Objective: Rewrite the listing with each "Accept" swapped for "Allow" and everything else left as is. Leave the pictures out.
- - -
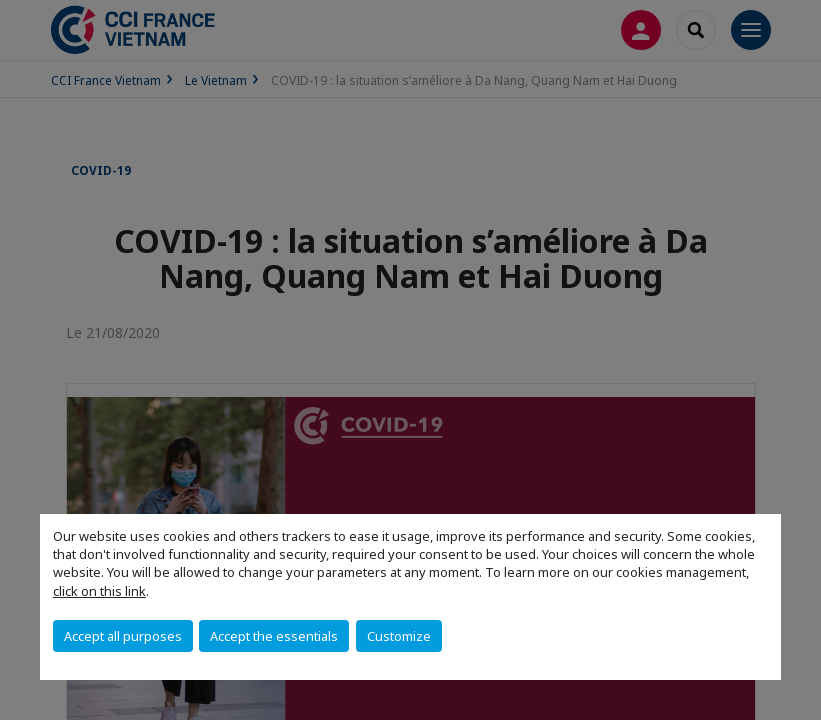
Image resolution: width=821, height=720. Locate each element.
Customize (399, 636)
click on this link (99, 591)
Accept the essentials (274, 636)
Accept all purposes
- - -
Result for this exercise:
Image resolution: width=821, height=720. Locate each element.
Customize (399, 636)
click on this link (99, 591)
Allow the essentials (274, 636)
Allow all purposes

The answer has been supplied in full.